A love letter to my favourite place in the world (and a few of my wildest Glasto stories)
You can follow me at Glastonbury via my Instagram. I’ll try and remember to post.
When you receive this newsletter I should already be on Worthy Farm, where the Glastonbury festival takes place, waking up in our Winnebago (I’m sorry, that was showy) ready for the first full day of music on Friday. I’m not going to pretend I’m thrilled about this year’s line-up but there’s enough to interest me (LCD Soundsystem, SZA, Fontaines D.C.) to keep me entertained. Besides there’s so much more to Glastonbury than what acts are playing; it’s why its 200,000 tickets sell out (usually in about half an hour) before a single artist has been announced. This isn’t your regular festival.
This will be my 12th Glastonbury. I first went in 2007, when I was 24, and, apart from the couple of fallow years to let the ground recover, have attended every year until the pandemic struck in 2020. I’ve skipped the last two due to having a small child to look after. But this year I’m leaving my son at home with his father and returning to The Farm.
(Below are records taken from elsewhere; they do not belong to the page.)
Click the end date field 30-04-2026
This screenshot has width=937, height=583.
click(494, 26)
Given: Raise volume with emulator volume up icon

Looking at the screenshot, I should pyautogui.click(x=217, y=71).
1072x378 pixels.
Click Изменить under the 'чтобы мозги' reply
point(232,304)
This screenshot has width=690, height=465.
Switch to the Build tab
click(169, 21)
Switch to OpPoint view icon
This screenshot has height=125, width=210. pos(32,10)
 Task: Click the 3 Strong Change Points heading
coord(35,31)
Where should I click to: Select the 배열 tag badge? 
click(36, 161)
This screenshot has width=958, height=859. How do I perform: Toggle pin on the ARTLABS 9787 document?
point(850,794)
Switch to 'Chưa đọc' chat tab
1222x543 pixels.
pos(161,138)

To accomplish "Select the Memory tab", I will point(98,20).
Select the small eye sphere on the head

I imagine it will likely be a different experience. It will be a festival of firsts: the first time I am going in my forties, as a mother, grieving. The carefree girl who rolled up to Worthy Farm with inappropriate footwear, a decanted bottle of Jack Daniel’s and no lift home organised is long gone. But I hope I do find some semblance of her there. I wasn’t sure whether to go this year but Glastonbury is a special place, the love is palpable, the land feels spiritual. I am going to have a good time and to heal (I mean they literally have an area called the Healing Field). I am excited for the sense of togetherness and connection that the festival brings.
So much of what makes Glastonbury different to other festivals is its commercial side, or lack thereof. Having been to other UK festivals and especially American ones, such as Coachella, which I’ve been to twice, I know they can feel so corporate in comparison: they’re Times Square with a bit of music. At Glastonbury, the main advertising you see is for the charities it supports: Oxfam, WaterAid and Greenpeace. When I arrived at Coachella I was faced with a literal wall of rules, stewards who behaved as if they were working at JFK immigration, and American Express ads. At Glastonbury the stewards tell you to have a good time and give you a wink. This laid back spirit flows into the festival.